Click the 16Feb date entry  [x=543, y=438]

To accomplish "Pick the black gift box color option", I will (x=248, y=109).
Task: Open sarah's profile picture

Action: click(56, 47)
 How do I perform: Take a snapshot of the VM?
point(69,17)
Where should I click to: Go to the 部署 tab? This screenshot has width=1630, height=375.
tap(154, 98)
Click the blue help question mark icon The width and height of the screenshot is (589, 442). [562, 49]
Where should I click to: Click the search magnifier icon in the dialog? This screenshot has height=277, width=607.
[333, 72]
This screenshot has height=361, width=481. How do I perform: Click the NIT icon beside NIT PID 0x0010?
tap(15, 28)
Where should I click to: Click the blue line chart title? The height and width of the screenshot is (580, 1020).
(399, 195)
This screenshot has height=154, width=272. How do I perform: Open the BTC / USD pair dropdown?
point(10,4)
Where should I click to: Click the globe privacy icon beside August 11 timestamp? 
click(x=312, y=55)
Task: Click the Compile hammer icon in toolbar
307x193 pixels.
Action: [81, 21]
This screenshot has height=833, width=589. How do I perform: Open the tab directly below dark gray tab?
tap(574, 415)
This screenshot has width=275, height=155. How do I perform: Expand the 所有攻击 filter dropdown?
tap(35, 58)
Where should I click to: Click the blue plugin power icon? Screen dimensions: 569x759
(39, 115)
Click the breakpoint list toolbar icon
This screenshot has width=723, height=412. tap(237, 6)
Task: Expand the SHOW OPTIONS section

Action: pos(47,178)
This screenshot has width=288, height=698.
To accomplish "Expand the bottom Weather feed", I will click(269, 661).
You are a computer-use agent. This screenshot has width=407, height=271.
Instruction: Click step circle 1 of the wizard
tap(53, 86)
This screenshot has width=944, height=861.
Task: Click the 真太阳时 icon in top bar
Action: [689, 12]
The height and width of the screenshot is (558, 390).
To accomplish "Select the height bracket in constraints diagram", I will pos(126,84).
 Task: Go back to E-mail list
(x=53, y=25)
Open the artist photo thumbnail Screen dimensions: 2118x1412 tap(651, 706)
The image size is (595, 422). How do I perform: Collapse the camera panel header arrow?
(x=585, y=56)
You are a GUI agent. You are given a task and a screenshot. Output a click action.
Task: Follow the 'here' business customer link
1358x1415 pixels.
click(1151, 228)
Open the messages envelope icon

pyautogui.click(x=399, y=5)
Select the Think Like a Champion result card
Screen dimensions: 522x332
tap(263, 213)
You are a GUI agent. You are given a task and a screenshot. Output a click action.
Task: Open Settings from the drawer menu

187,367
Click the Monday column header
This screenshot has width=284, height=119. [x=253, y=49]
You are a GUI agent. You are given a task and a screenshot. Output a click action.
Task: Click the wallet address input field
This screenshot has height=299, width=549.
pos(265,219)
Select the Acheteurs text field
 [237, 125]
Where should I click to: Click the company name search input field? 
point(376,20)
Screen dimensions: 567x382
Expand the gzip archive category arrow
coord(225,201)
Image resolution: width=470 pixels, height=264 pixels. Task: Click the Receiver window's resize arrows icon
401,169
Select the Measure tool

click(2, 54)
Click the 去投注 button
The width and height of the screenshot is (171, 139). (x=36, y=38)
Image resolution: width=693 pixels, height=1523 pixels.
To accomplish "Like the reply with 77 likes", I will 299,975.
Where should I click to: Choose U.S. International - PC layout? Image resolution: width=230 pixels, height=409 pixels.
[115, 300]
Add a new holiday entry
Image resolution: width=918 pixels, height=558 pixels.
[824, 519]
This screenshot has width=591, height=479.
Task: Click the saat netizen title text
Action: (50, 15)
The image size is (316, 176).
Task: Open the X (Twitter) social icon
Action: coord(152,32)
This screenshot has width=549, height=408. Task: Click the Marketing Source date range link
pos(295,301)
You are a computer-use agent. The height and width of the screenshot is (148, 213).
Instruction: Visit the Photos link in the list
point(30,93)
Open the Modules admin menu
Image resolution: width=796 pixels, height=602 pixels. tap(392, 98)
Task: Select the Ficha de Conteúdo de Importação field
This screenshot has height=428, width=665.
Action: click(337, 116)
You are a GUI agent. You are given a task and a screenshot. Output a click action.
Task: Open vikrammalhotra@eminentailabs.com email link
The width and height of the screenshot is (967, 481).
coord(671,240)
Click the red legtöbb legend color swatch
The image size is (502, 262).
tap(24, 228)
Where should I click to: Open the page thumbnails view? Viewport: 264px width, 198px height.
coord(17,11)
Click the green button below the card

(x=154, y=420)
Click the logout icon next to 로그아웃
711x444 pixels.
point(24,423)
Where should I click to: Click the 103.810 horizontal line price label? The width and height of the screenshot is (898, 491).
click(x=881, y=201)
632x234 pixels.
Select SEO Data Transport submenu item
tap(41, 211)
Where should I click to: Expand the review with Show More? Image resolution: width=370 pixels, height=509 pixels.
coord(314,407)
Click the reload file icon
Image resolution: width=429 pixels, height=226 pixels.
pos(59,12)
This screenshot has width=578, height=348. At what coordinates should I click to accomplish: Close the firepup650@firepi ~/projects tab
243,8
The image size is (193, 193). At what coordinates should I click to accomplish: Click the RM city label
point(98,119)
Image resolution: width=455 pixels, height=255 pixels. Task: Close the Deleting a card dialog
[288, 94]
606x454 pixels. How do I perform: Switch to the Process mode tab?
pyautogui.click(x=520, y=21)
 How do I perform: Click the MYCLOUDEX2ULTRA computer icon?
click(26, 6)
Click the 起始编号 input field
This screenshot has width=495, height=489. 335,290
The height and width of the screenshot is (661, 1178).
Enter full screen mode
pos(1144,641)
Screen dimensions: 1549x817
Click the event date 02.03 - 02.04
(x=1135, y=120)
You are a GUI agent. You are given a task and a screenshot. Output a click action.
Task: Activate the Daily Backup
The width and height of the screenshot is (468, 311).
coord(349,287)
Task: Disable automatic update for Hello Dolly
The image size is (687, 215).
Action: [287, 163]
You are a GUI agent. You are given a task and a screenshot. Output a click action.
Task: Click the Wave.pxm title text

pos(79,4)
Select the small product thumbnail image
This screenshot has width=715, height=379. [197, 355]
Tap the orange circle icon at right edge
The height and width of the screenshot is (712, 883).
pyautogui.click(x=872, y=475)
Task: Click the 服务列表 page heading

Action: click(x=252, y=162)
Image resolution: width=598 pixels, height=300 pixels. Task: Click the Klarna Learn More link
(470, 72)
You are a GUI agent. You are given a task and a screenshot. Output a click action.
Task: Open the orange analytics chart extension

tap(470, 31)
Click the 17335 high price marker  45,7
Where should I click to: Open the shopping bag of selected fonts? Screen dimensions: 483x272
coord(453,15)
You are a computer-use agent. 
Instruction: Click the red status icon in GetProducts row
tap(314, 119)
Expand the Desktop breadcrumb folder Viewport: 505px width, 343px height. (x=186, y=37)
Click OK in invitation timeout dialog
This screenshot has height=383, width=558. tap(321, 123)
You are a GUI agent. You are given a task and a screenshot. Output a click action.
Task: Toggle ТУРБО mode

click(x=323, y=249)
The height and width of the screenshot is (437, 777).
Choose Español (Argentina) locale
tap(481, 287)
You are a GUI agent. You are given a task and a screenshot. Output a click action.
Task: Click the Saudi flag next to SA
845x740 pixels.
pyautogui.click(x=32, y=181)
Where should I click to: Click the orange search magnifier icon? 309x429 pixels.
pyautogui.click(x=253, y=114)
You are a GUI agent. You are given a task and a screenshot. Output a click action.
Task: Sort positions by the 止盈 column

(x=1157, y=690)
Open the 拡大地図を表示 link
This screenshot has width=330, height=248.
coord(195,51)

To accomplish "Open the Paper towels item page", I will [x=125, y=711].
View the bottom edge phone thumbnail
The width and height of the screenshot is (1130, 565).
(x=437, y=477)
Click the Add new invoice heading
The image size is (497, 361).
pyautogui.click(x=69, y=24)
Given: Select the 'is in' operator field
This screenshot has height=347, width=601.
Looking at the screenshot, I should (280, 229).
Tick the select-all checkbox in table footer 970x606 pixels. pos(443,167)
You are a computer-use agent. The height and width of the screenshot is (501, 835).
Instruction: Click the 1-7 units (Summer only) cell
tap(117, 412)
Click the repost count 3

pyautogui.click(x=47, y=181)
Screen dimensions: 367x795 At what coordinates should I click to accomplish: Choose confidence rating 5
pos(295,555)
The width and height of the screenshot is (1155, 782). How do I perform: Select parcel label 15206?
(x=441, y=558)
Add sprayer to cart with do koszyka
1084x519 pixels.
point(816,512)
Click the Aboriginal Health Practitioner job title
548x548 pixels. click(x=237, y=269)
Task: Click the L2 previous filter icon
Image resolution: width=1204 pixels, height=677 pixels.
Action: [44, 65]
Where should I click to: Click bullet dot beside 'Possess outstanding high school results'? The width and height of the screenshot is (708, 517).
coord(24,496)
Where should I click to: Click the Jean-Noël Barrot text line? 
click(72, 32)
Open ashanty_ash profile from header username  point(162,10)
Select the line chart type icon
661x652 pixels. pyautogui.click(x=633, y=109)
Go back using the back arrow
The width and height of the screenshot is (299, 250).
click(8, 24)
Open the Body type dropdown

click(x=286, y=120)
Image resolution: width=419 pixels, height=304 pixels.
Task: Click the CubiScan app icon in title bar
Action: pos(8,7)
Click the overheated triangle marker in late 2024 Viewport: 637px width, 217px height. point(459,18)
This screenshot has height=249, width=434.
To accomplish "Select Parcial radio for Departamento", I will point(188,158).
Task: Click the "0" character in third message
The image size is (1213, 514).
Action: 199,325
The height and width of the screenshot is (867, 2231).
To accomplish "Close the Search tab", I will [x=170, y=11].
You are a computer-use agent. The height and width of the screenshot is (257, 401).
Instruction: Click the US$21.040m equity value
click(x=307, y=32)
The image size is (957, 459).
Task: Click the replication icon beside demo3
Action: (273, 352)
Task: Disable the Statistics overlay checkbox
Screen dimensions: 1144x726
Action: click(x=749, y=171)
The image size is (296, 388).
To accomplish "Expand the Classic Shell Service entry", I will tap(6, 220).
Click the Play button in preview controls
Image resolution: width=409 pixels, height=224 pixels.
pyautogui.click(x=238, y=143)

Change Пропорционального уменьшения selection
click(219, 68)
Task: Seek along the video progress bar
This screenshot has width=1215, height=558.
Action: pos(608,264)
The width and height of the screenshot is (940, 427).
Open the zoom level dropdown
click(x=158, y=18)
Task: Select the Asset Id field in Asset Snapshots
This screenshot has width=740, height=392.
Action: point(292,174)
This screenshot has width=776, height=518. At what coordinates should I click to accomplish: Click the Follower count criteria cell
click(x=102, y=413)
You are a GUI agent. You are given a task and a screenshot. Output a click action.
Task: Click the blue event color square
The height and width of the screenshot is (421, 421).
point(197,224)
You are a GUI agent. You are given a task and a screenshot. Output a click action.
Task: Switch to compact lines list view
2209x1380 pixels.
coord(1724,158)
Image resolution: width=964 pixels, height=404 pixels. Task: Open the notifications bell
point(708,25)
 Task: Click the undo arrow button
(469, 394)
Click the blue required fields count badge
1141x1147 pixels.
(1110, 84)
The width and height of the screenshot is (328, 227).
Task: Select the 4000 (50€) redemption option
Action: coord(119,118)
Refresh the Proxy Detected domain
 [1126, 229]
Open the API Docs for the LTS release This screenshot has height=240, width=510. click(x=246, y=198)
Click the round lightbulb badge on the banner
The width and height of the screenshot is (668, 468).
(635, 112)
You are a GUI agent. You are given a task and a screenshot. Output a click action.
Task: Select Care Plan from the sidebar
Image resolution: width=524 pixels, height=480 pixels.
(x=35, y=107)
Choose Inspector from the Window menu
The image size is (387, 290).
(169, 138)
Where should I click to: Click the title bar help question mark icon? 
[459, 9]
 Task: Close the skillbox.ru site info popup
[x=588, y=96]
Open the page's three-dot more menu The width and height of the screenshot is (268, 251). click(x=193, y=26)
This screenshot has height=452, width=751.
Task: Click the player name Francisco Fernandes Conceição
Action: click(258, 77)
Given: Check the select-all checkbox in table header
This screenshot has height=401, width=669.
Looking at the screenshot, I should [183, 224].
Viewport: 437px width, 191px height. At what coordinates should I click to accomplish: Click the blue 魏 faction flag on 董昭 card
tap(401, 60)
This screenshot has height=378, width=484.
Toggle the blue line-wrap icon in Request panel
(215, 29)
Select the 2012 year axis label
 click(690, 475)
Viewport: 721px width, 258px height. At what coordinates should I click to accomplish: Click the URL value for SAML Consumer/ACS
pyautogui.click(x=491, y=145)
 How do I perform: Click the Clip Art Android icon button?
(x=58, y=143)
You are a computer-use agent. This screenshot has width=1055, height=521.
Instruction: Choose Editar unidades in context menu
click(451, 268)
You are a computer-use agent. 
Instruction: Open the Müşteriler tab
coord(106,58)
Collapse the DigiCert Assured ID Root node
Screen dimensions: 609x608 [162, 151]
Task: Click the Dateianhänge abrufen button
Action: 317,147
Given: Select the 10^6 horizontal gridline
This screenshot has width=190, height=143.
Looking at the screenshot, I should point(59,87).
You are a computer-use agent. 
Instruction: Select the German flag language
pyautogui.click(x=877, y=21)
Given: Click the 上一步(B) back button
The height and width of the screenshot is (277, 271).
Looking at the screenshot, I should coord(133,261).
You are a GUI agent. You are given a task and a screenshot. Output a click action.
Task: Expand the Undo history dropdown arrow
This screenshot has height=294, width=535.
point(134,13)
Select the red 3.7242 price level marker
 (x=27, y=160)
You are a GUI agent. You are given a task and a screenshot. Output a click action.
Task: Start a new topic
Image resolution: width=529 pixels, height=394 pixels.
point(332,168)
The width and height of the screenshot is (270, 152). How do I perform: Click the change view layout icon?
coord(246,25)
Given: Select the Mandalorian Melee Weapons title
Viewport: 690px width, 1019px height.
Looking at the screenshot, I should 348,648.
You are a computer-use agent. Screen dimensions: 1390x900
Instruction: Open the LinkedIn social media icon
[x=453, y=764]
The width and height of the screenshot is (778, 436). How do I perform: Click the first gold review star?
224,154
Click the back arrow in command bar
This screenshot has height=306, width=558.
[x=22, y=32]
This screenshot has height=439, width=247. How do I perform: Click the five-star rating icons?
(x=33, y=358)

....

-- GOAL OF THE EXERCISE --
Which lines in the listing above include the string "Like"? Copy each of them.

-- ANSWER SPACE --
Select the Think Like a Champion result card
To accomplish "Like the reply with 77 likes", I will 299,975.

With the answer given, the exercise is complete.